The nineteenth century saw a number of unions between churches of the same tradition. For example, the United Secession Church in Scotland was formed in 1820 by a union of various churches which had seceded from the established Church of Scotland. All these were Presbyterian in both doctrine and practice.

In the twentieth century many churches merged as a result of the Ecumenical movement. One of the earliest such unions was in 1925, and formed the United Church of Canada. Other examples include like-minded bodies with a common theological history such as the United Methodist Church - a merger of the Evangelical United Brethren Church and the Methodist Church in the United States.

== Federation ==
A federation is a less centralized union.

One example includes the Presbyterian Churches of New South Wales, Victoria, Queensland, South Australia, Tasmania and Western Australia, which joined together to form the Presbyterian Church of Australia on 24 July 1901. The structure was similar to the Federation which formed the Commonwealth of Australia on 1 January that year. In his inaugural moderatorial address, John Meiklejohn made it clear that the ecclesiastical union consciously reflected the political union of the Australian colonies: "We have, by forming this Assembly, formed a Court whose jurisdiction is, as regards territory, equal to, and coterminous with that of the Federal Parliament, and like it, is representative in its character."

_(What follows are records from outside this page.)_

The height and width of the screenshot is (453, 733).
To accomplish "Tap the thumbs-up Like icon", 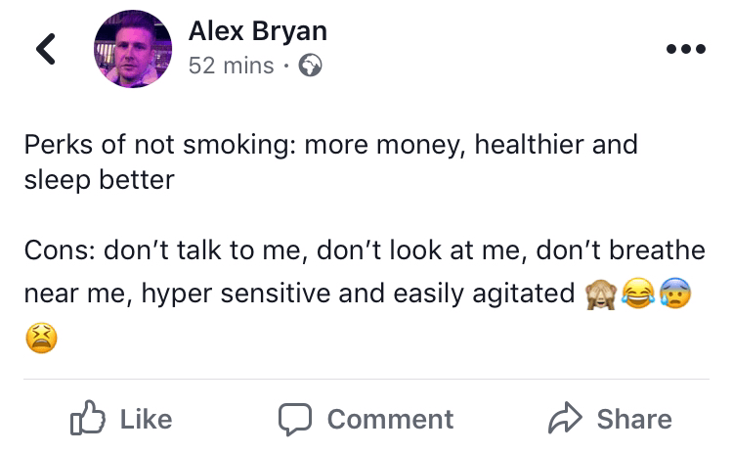I will click(86, 419).
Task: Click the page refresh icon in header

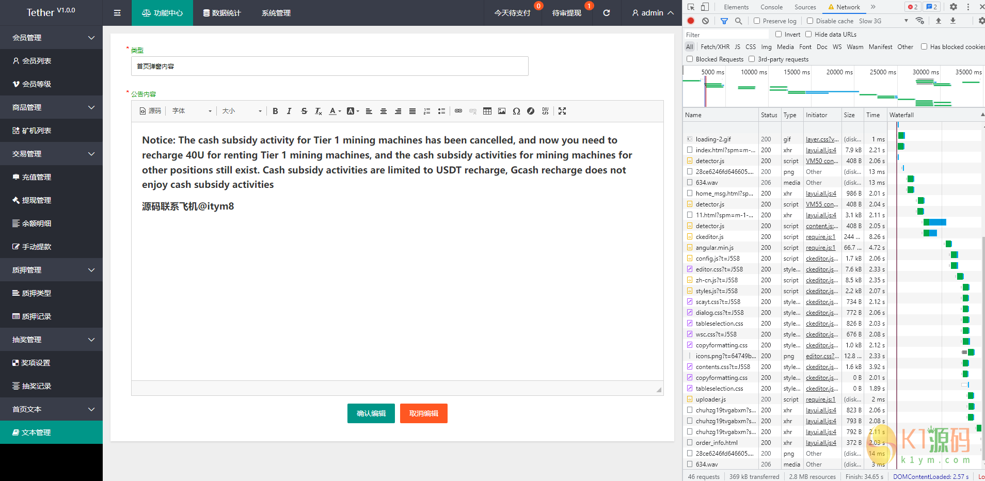Action: click(x=607, y=13)
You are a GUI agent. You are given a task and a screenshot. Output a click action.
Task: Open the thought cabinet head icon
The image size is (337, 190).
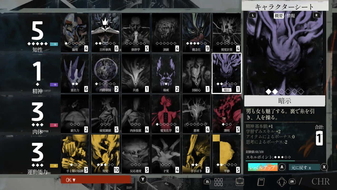282,182

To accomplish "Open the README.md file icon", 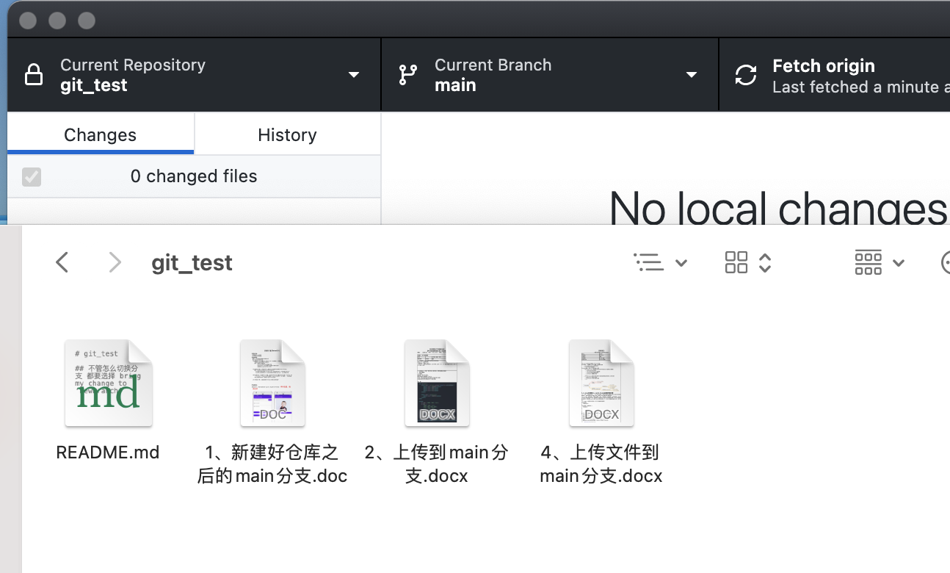I will pos(108,383).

This union linked churches of the same denomination in different locations into one body without forming a monolithic national church. The individual state churches also kept their individual identities, rights, and privileges.

== The Uniates and the Edinoverie ==
The term "union" (e.g., the Union of Brest of 1596) is also used for the arrangement when a group of Orthodox Christians enters communion with the Catholic Church's Pope of Rome, while wishing to maintain their Eastern rites. Such groups are known generically as Eastern Catholic Churches. Their adherents are occasionally referred to as uniates.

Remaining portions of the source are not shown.